• **Excerpted text**
------
Tlayuda with crickets, made by Chris Miller, culinary director of Big Star restaurant, is seen at Big Star in Wicker Park, Tuesday, May 21, 2024. The dish is not for sale at the restaurant, but Miller will be part of a Field Museum culinary event where Big Star chefs will incorporate insects into their recipes.

Pat Nabong/Sun-Times

As part of a push to get people more comfortable and educate them on eating insects, the Field Museum and Big Star restaurant are hosting “Bug Bites,” a special event serving crickets on tlayuda, a traditional Mexican dish “kind of like a big nacho,” according to culinary director Chris Miller. They’ll also serve an ant sauce on a taco, Miller said. The event, set to take place June 11 at Big Star West Town, 551 N. Ogden Ave., gives participants a chance to expand their palates by offering the insect dishes. Field Museum scientists will also show off a live bug “zoo” and other insects from the museum.

The cricket recipe can be adapted for people looking to eat cicadas at home. Fry the cicadas in oil at around 400 degrees Fahrenheit for 20-30 seconds, then remove them from the oil and cover them in spices to taste, like chili powder, salt and garlic powder. The Big Star tlayuda also included cheese, arugula, asparagus, refried black beans and salsa verde.
------
• **Input data**

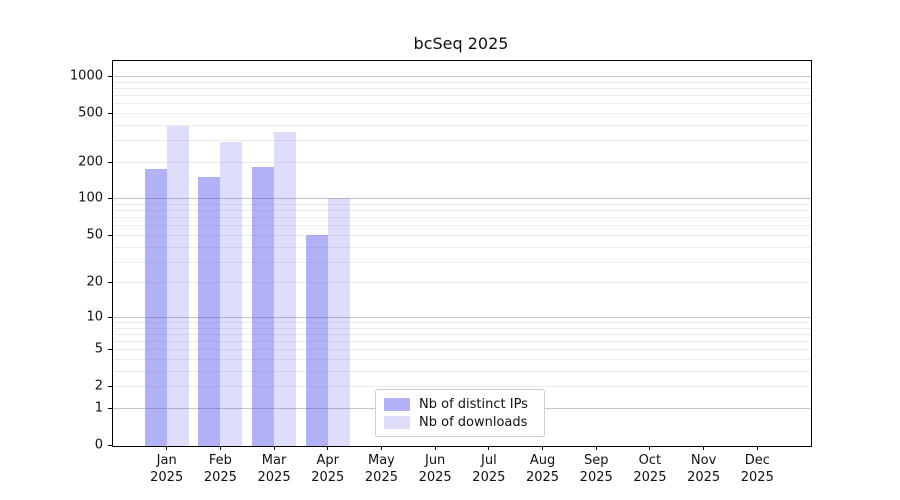  Describe the element at coordinates (757, 469) in the screenshot. I see `x-tick-label: Dec 2025` at that location.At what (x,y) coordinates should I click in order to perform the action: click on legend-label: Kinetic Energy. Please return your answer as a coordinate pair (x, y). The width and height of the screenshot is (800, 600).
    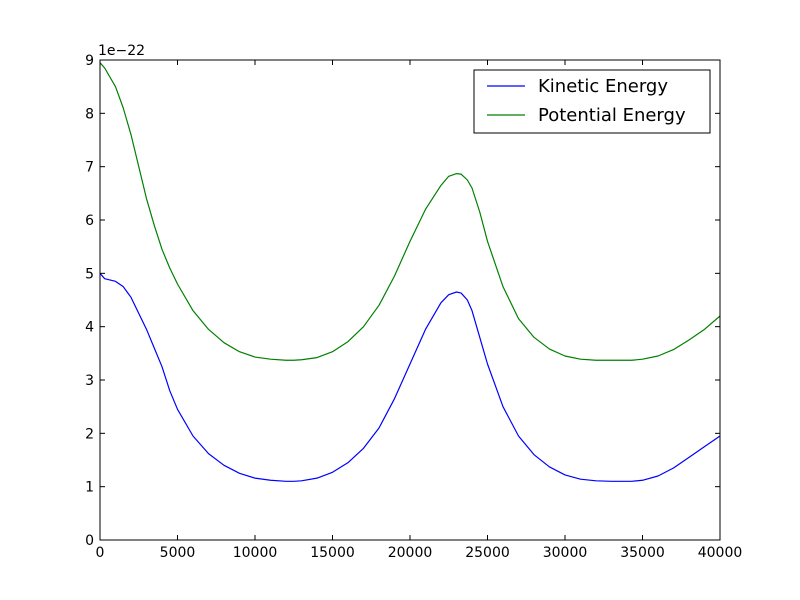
------
• **Questions on the material**
1. Translate this sentence from the article about the "Bug Bites" insect event into Spanish: "The cricket recipe can be adapted for people looking to eat cicadas at home."
2. According to the article about the "Bug Bites" insect event, where will the event be held?
3. Write the next part of the article about the "Bug Bites" insect event, picking up after its final sentence.

• **Answers given**
1. La receta de grillos se puede adaptar para las personas que quieran comer cigarras en casa.

2. At Big Star West Town, 551 N. Ogden Ave.

3.
NOTE: The U.S. Food and Drug Administration warns individuals with shellfish allergies to avoid eating cicadas because they are closely related to shrimp and lobsters.

Chris Miller, culinary director of Big Star restaurant, puts arugula on a tortilla to demonstrate how to make tlayuda with crickets at Big Star in Wicker Park, Tuesday, May 21, 2024. The dish is not for sale at the restaurant, but Miller will be part of a Field Museum culinary event where Big Star chefs will incorporate insects into their recipes. | Pat Nabong/Sun-Times

Chris Miller, culinary director of Big Star restaurant, puts arugula on a tortilla to demonstrate how to make tlayuda with crickets at Big Star in Wicker Park. Miller will be part of a Field Museum culinary event next week where Big Star chefs will incorporate insects into their recipes.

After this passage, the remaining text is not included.